U6(t_0, h0, u0, U1, U2, parameters)

% so U3, U4, U5, U6 are independent, which can be also computed in parallel using Matlab

%finally, compute U7 and U8 which depend on U1,U2,..,U6

U7(t0, u0,h0, U1,U2,U3,U4,U5,U6)

U8(t0, u0,h0,U1,U2,U3,U4,U5,U6)

% so U7 and U8 are also independent, and we can compute them in parallel as well.

%Do step size control here, then assign h0:=h_new
t0=t0+h_new

end

Could you please suggest me the best way to implement the above code using Matlab parallel? By the best way I mean I want to get a speedup for the whole computation as fast as possible. (I have an access to supercomputer LEO III which has 162 computer nodes (with a total of 1944 cores). So each node has 12 cores.)

My idea is to compute U1, U2 on two separate workers (cores) which have their own memory, at the same time. Using the obtained results for U1, U2, one can do the similar way for computing U3,U4,U5,U6, and finally for U7, U8. For that I think I need to use PARFOR within Matlabpool? But I do not know how many indices (corresponding to the number of cores/processors) I need for the loop.

My questions are:

  1. I can use supercomputer as mentioned above, so I can use Matlab Distributed Computing server?

  2. For this code, should I use Parallel Computing Toolbox or Matlab Distributed Computing server? I mean with Parallel Computing Toolbox (local workers), I cannot specify which workers will compute U1 and U2 (also for U3, U4,...) since they share memory and run interactively, is it right?

  3. If I would use the proposed idea, then how many workers that I will need? probably 8 cores? Is this better to use 1 compute node and ask for 9 cores (8 for use and one for matlab session) or to use 8 computer nodes?

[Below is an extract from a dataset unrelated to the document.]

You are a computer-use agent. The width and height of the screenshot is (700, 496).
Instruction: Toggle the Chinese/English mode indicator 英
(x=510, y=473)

I am a beginner with Matlab Parallel Computing. Please give your suggestions! Thanks!

Peter

2
does any iteration of the T-loop depend on past iterations?Jonas
No, it doesn't! The T-loop (while loop you mean) is just for the time integration from t_0 (initial) to T(ending time).user3517471

2 Answers

0
votes

I suggest to parallelize the while-loop, since you want to be distributing many iterations among the nodes. Parfor is the easiest way to start with parallel computing, and does a good job for straightforward problems as yours. Only go with server if there's a lot of time steps that each take some significant time, because any parallelization comes with a certain overhead.

Computing locally allows you to make use of 12 cores in recent versions of Matlab; make sure that you have enough RAM to keep 13 copies of your loop body in memory. With good processor architecture and with no other programs competing for resources, it is fine to run on all cores.

Thus:

timeSteps = t0:h:T;

parfor timeIdx = 1:length(timeSteps)
    t0 = timeSteps(timeIdx);

    %# calculate all your u's here

    %# collect the output
    result{timeIdx,1} = U7;
    result{timeIdx,2} = U8;

end
0
votes

I would say all computations of U1,..U8 will need to call a function for computing matrix-vector multiplications. Let say we do not care about how long do they take for the moment (not much in my case). The problem is that, for the previous methods, U1,..,U8 are not independent (they are dependent!). That means to compute U_{i+1} you need U_{i}. So you need to compute them sequentially one after other. Now I could construct such a method that allows to compute U1, U2 at the same time (independent), the same holds for U3,..,U6, and for U7, U8. So I want to save the cpu time for the whole computation. That why I think one could use matlab parallel computing.